Composite of Total Relations is Total

Theorem

Let $A$ be a set.

Let $\RR$ and $\SS$ be total relations on $A$.

Then their composite $\RR \circ \SS$ is also total.

Recall the definition of composition of relations:

Let $\RR_1 \subseteq S_1 \times T_1$ and $\RR_2 \subseteq S_2 \times T_2$ be relations.

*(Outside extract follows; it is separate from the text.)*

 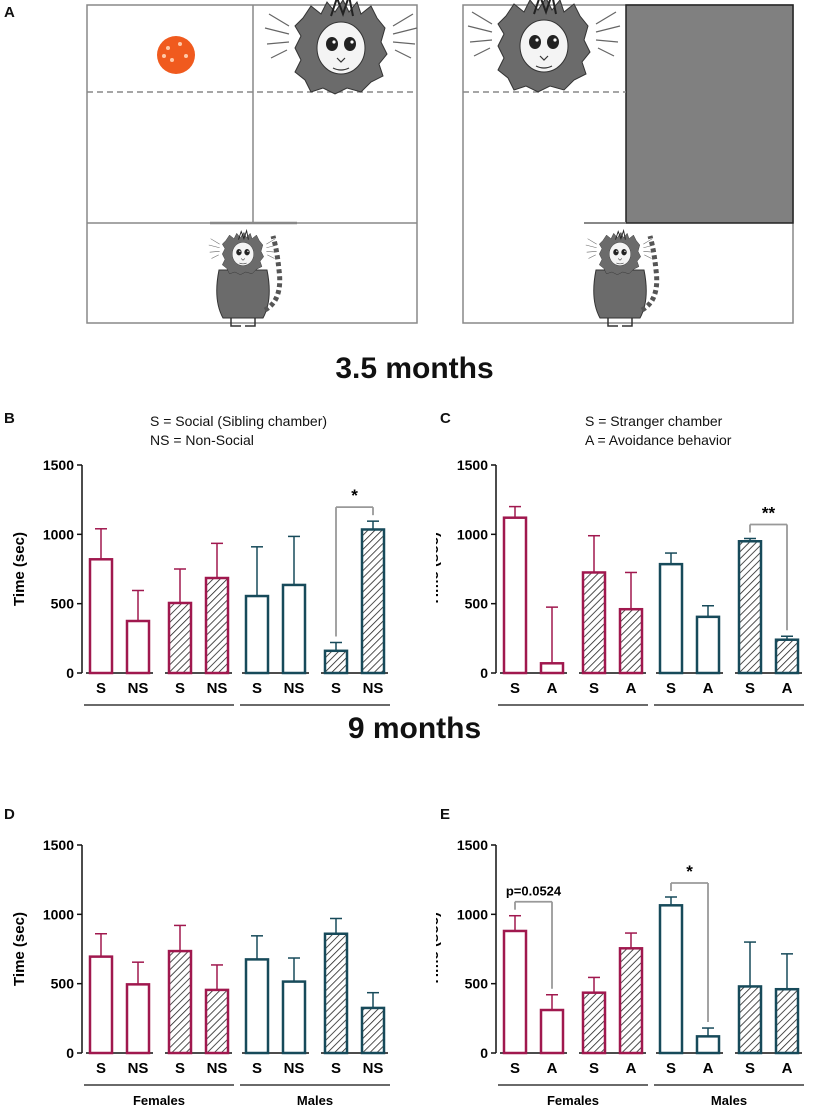 I want to click on panel-letter-b: B, so click(x=10, y=418).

Then the composite of $\RR_1$ and $\RR_2$ is defined and denoted as:

$\RR_2 \circ \RR_1 := \set {\tuple {x, z} \in S_1 \times T_2: \exists y \in S_2 \cap T_1: \tuple {x, y} \in \RR_1 \land \tuple {y, z} \in \RR_2}$

Hence in this particular context:

$\RR \circ \SS := \set {\tuple {x, z} \in A \times A: \exists y \in A: \tuple {x, y} \in \SS \land \tuple {y, z} \in \RR}$

Let $x$ and $y$ in $A$ be arbitrary.

Because $\SS$ is total, either $x \mathrel \SS y$ or $y \mathrel \SS x$.

Without loss of generality, suppose $x \mathrel \SS y$.

That is:

$y \mathrel \RR y$

Thus we have:

$\exists y \in A: \tuple {x, y} \in \SS \land \tuple {y, y} \in \RR$

and so by definition of composition of relations:

$\tuple {x, y} \in \RR \circ \SS$

Similarly for $y \mathrel \SS x$:

$\exists x \in A: \tuple {y, x} \in \SS \land \tuple {x, x} \in \RR$

giving:

$\tuple {y, x} \in \RR \circ \SS$

So, by definition, $\RR \circ \SS$ is total.

$\blacksquare$